*EXERCISE*. Output the following lines unchanged, from the first record to the last.

[Data listing]
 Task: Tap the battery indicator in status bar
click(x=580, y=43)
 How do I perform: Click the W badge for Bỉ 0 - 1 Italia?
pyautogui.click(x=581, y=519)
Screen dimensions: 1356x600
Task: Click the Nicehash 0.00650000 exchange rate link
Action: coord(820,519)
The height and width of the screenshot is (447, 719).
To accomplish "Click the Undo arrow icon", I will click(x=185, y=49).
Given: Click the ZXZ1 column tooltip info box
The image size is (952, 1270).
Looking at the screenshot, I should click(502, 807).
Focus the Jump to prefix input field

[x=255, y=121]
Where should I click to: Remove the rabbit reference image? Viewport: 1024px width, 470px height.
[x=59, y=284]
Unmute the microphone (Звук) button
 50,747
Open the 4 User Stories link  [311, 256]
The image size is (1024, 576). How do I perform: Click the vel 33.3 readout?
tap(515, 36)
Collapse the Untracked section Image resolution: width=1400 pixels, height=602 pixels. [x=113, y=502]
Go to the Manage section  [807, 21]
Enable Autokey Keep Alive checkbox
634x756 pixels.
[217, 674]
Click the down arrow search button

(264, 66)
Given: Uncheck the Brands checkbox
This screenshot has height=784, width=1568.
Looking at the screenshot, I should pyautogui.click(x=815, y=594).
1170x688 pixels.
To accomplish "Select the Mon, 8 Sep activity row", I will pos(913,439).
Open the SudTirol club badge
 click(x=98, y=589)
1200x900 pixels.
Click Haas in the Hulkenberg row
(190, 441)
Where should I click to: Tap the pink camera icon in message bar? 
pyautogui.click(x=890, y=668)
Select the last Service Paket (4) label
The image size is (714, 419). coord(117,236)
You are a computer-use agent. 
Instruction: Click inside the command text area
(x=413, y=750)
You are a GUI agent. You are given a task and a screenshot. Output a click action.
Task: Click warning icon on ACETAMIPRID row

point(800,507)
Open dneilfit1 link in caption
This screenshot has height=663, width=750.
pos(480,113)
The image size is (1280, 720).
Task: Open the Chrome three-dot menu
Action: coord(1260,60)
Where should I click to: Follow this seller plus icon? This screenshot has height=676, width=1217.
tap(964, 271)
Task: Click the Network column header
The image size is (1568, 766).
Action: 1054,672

*FULL ANSWER*.
 Task: Tap the battery indicator in status bar
click(x=580, y=43)
 How do I perform: Click the W badge for Bỉ 0 - 1 Italia?
pyautogui.click(x=581, y=519)
Screen dimensions: 1356x600
Task: Click the Nicehash 0.00650000 exchange rate link
Action: coord(820,519)
The height and width of the screenshot is (447, 719).
To accomplish "Click the Undo arrow icon", I will click(x=185, y=49).
Given: Click the ZXZ1 column tooltip info box
The image size is (952, 1270).
Looking at the screenshot, I should click(502, 807).
Focus the Jump to prefix input field

[x=255, y=121]
Where should I click to: Remove the rabbit reference image? Viewport: 1024px width, 470px height.
[x=59, y=284]
Unmute the microphone (Звук) button
 50,747
Open the 4 User Stories link  [311, 256]
The image size is (1024, 576). How do I perform: Click the vel 33.3 readout?
tap(515, 36)
Collapse the Untracked section Image resolution: width=1400 pixels, height=602 pixels. [x=113, y=502]
Go to the Manage section  [807, 21]
Enable Autokey Keep Alive checkbox
634x756 pixels.
[217, 674]
Click the down arrow search button

(264, 66)
Given: Uncheck the Brands checkbox
This screenshot has height=784, width=1568.
Looking at the screenshot, I should pyautogui.click(x=815, y=594).
1170x688 pixels.
To accomplish "Select the Mon, 8 Sep activity row", I will pos(913,439).
Open the SudTirol club badge
 click(x=98, y=589)
1200x900 pixels.
Click Haas in the Hulkenberg row
(190, 441)
Where should I click to: Tap the pink camera icon in message bar? 
pyautogui.click(x=890, y=668)
Select the last Service Paket (4) label
The image size is (714, 419). coord(117,236)
You are a computer-use agent. 
Instruction: Click inside the command text area
(x=413, y=750)
You are a GUI agent. You are given a task and a screenshot. Output a click action.
Task: Click warning icon on ACETAMIPRID row

point(800,507)
Open dneilfit1 link in caption
This screenshot has height=663, width=750.
pos(480,113)
The image size is (1280, 720).
Task: Open the Chrome three-dot menu
Action: coord(1260,60)
Where should I click to: Follow this seller plus icon? This screenshot has height=676, width=1217.
tap(964, 271)
Task: Click the Network column header
The image size is (1568, 766).
Action: 1054,672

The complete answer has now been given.